- **Exercise directions**: Please copy every one of the items below word for word, leaving each line unchanged.
---*---
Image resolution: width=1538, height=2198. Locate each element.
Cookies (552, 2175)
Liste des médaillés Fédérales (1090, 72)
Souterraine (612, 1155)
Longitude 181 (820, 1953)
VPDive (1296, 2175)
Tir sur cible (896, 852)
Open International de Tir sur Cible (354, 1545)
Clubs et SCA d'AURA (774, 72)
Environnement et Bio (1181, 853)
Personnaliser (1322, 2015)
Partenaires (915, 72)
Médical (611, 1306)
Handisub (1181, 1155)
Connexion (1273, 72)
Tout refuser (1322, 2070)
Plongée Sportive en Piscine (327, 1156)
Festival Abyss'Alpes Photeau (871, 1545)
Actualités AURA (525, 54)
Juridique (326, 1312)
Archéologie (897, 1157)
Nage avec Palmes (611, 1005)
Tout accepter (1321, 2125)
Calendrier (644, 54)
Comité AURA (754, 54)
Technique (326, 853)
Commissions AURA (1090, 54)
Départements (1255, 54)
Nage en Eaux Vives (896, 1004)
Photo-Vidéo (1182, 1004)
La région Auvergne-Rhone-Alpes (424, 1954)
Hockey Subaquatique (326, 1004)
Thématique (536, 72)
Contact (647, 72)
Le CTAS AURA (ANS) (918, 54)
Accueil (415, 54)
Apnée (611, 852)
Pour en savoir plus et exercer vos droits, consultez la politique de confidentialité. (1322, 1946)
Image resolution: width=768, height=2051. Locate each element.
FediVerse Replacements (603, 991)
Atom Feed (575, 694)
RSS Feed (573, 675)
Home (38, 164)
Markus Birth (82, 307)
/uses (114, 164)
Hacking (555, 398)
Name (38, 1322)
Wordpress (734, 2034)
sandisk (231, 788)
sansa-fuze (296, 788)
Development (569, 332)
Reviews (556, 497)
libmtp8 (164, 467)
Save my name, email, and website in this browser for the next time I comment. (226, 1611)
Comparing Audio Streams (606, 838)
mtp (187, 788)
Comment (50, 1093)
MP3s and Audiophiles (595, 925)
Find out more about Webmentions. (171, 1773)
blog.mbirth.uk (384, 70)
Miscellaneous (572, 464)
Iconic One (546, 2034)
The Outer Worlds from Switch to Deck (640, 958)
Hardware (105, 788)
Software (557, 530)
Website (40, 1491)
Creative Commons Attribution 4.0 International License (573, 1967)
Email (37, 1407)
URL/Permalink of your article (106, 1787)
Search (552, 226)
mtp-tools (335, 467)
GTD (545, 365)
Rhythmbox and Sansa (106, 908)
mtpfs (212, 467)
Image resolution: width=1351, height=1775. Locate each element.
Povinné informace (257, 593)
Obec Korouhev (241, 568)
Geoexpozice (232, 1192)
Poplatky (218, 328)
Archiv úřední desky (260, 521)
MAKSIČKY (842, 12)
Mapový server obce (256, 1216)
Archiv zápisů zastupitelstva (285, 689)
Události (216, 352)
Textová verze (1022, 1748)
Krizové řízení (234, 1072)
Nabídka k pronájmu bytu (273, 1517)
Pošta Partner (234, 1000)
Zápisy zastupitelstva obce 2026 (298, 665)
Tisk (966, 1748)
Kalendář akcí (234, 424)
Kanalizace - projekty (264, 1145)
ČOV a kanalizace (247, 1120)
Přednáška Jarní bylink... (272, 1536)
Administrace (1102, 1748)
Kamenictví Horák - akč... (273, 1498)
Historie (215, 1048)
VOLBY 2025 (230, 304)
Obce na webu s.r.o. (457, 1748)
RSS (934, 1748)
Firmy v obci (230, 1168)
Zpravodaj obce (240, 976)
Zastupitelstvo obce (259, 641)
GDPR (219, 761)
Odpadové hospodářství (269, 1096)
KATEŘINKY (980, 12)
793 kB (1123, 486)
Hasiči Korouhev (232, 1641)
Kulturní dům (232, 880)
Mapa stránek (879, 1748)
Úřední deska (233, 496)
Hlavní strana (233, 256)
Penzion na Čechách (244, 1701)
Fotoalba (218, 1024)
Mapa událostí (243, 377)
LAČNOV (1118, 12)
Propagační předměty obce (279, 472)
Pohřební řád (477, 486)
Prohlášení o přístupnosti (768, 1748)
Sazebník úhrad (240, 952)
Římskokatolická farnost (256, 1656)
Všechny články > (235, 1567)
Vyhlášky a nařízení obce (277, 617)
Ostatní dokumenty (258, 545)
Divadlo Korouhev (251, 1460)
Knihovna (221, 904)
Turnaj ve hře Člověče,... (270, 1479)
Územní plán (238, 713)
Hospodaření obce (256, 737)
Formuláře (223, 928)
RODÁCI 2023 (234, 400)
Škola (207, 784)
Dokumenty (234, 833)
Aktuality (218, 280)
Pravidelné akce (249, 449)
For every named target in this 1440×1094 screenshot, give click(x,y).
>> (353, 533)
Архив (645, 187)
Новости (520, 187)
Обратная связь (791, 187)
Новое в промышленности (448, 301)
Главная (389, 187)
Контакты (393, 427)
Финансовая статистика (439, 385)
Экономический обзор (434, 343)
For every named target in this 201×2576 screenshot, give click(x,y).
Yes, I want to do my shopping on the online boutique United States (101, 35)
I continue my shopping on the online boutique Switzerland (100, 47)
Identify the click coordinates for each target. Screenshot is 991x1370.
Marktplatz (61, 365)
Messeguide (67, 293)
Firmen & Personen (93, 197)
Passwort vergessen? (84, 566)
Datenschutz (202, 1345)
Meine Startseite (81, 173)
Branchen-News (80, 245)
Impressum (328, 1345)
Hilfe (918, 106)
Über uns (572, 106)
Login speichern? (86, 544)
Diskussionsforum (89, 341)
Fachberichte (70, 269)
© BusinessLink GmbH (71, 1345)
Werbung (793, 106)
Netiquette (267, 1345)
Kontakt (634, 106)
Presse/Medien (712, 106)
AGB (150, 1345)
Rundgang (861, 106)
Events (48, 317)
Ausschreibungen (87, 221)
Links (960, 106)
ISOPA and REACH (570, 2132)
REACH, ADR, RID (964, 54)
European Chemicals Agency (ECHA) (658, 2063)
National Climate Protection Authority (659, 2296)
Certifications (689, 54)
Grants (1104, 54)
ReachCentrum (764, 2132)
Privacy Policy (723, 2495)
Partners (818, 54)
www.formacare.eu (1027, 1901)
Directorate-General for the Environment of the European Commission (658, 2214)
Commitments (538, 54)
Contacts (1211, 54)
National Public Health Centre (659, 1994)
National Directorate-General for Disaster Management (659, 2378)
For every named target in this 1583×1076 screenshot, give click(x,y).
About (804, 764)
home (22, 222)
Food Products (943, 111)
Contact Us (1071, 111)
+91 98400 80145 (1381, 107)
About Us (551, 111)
---*---
- **Response below**:
Image resolution: width=1538, height=2198. Locate each element.
Cookies (552, 2175)
Liste des médaillés Fédérales (1090, 72)
Souterraine (612, 1155)
Longitude 181 (820, 1953)
VPDive (1296, 2175)
Tir sur cible (896, 852)
Open International de Tir sur Cible (354, 1545)
Clubs et SCA d'AURA (774, 72)
Environnement et Bio (1181, 853)
Personnaliser (1322, 2015)
Partenaires (915, 72)
Médical (611, 1306)
Handisub (1181, 1155)
Connexion (1273, 72)
Tout refuser (1322, 2070)
Plongée Sportive en Piscine (327, 1156)
Festival Abyss'Alpes Photeau (871, 1545)
Actualités AURA (525, 54)
Juridique (326, 1312)
Archéologie (897, 1157)
Nage avec Palmes (611, 1005)
Tout accepter (1321, 2125)
Calendrier (644, 54)
Comité AURA (754, 54)
Technique (326, 853)
Commissions AURA (1090, 54)
Départements (1255, 54)
Nage en Eaux Vives (896, 1004)
Photo-Vidéo (1182, 1004)
La région Auvergne-Rhone-Alpes (424, 1954)
Hockey Subaquatique (326, 1004)
Thématique (536, 72)
Contact (647, 72)
Le CTAS AURA (ANS) (918, 54)
Accueil (415, 54)
Apnée (611, 852)
Pour en savoir plus et exercer vos droits, consultez la politique de confidentialité. (1322, 1946)
Image resolution: width=768, height=2051. Locate each element.
FediVerse Replacements (603, 991)
Atom Feed (575, 694)
RSS Feed (573, 675)
Home (38, 164)
Markus Birth (82, 307)
/uses (114, 164)
Hacking (555, 398)
Name (38, 1322)
Wordpress (734, 2034)
sandisk (231, 788)
sansa-fuze (296, 788)
Development (569, 332)
Reviews (556, 497)
libmtp8 (164, 467)
Save my name, email, and website in this browser for the next time I comment. (226, 1611)
Comparing Audio Streams (606, 838)
mtp (187, 788)
Comment (50, 1093)
MP3s and Audiophiles (595, 925)
Find out more about Webmentions. (171, 1773)
blog.mbirth.uk (384, 70)
Miscellaneous (572, 464)
Iconic One (546, 2034)
The Outer Worlds from Switch to Deck (640, 958)
Hardware (105, 788)
Software (557, 530)
Website (40, 1491)
Creative Commons Attribution 4.0 International License (573, 1967)
Email (37, 1407)
URL/Permalink of your article (106, 1787)
Search (552, 226)
mtp-tools (335, 467)
GTD (545, 365)
Rhythmbox and Sansa (106, 908)
mtpfs (212, 467)
Image resolution: width=1351, height=1775. Locate each element.
Povinné informace (257, 593)
Obec Korouhev (241, 568)
Geoexpozice (232, 1192)
Poplatky (218, 328)
Archiv úřední desky (260, 521)
MAKSIČKY (842, 12)
Mapový server obce (256, 1216)
Archiv zápisů zastupitelstva (285, 689)
Události (216, 352)
Textová verze (1022, 1748)
Krizové řízení (234, 1072)
Nabídka k pronájmu bytu (273, 1517)
Pošta Partner (234, 1000)
Zápisy zastupitelstva obce 2026 (298, 665)
Tisk (966, 1748)
Kalendář akcí (234, 424)
Kanalizace - projekty (264, 1145)
ČOV a kanalizace (247, 1120)
Přednáška Jarní bylink... (272, 1536)
Administrace (1102, 1748)
Kamenictví Horák - akč... (273, 1498)
Historie (215, 1048)
VOLBY 2025 (230, 304)
Obce na webu s.r.o. (457, 1748)
RSS (934, 1748)
Firmy v obci (230, 1168)
Zpravodaj obce (240, 976)
Zastupitelstvo obce (259, 641)
GDPR (219, 761)
Odpadové hospodářství (269, 1096)
KATEŘINKY (980, 12)
793 kB (1123, 486)
Hasiči Korouhev (232, 1641)
Kulturní dům (232, 880)
Mapa stránek (879, 1748)
Úřední deska (233, 496)
Hlavní strana (233, 256)
Penzion na Čechách (244, 1701)
Fotoalba (218, 1024)
Mapa událostí (243, 377)
LAČNOV (1118, 12)
Propagační předměty obce (279, 472)
Pohřební řád (477, 486)
Prohlášení o přístupnosti (768, 1748)
Sazebník úhrad (240, 952)
Římskokatolická farnost (256, 1656)
Všechny články > (235, 1567)
Vyhlášky a nařízení obce (277, 617)
Ostatní dokumenty (258, 545)
Divadlo Korouhev (251, 1460)
Knihovna (221, 904)
Turnaj ve hře Člověče,... (270, 1479)
Územní plán (238, 713)
Hospodaření obce (256, 737)
Formuláře (223, 928)
RODÁCI 2023 (234, 400)
Škola (207, 784)
Dokumenty (234, 833)
Aktuality (218, 280)
Pravidelné akce (249, 449)
For every named target in this 1440×1094 screenshot, give click(x,y).
>> (353, 533)
Архив (645, 187)
Новости (520, 187)
Обратная связь (791, 187)
Новое в промышленности (448, 301)
Главная (389, 187)
Контакты (393, 427)
Финансовая статистика (439, 385)
Экономический обзор (434, 343)
For every named target in this 201×2576 screenshot, give click(x,y).
Yes, I want to do my shopping on the online boutique United States (101, 35)
I continue my shopping on the online boutique Switzerland (100, 47)
Identify the click coordinates for each target. Screenshot is 991x1370.
Marktplatz (61, 365)
Messeguide (67, 293)
Firmen & Personen (93, 197)
Passwort vergessen? (84, 566)
Datenschutz (202, 1345)
Meine Startseite (81, 173)
Branchen-News (80, 245)
Impressum (328, 1345)
Hilfe (918, 106)
Über uns (572, 106)
Login speichern? (86, 544)
Diskussionsforum (89, 341)
Fachberichte (70, 269)
© BusinessLink GmbH (71, 1345)
Werbung (793, 106)
Netiquette (267, 1345)
Kontakt (634, 106)
Presse/Medien (712, 106)
AGB (150, 1345)
Rundgang (861, 106)
Events (48, 317)
Ausschreibungen (87, 221)
Links (960, 106)
ISOPA and REACH (570, 2132)
REACH, ADR, RID (964, 54)
European Chemicals Agency (ECHA) (658, 2063)
National Climate Protection Authority (659, 2296)
Certifications (689, 54)
Grants (1104, 54)
ReachCentrum (764, 2132)
Privacy Policy (723, 2495)
Partners (818, 54)
www.formacare.eu (1027, 1901)
Directorate-General for the Environment of the European Commission (658, 2214)
Commitments (538, 54)
Contacts (1211, 54)
National Public Health Centre (659, 1994)
National Directorate-General for Disaster Management (659, 2378)
For every named target in this 1583×1076 screenshot, give click(x,y).
About (804, 764)
home (22, 222)
Food Products (943, 111)
Contact Us (1071, 111)
+91 98400 80145 (1381, 107)
About Us (551, 111)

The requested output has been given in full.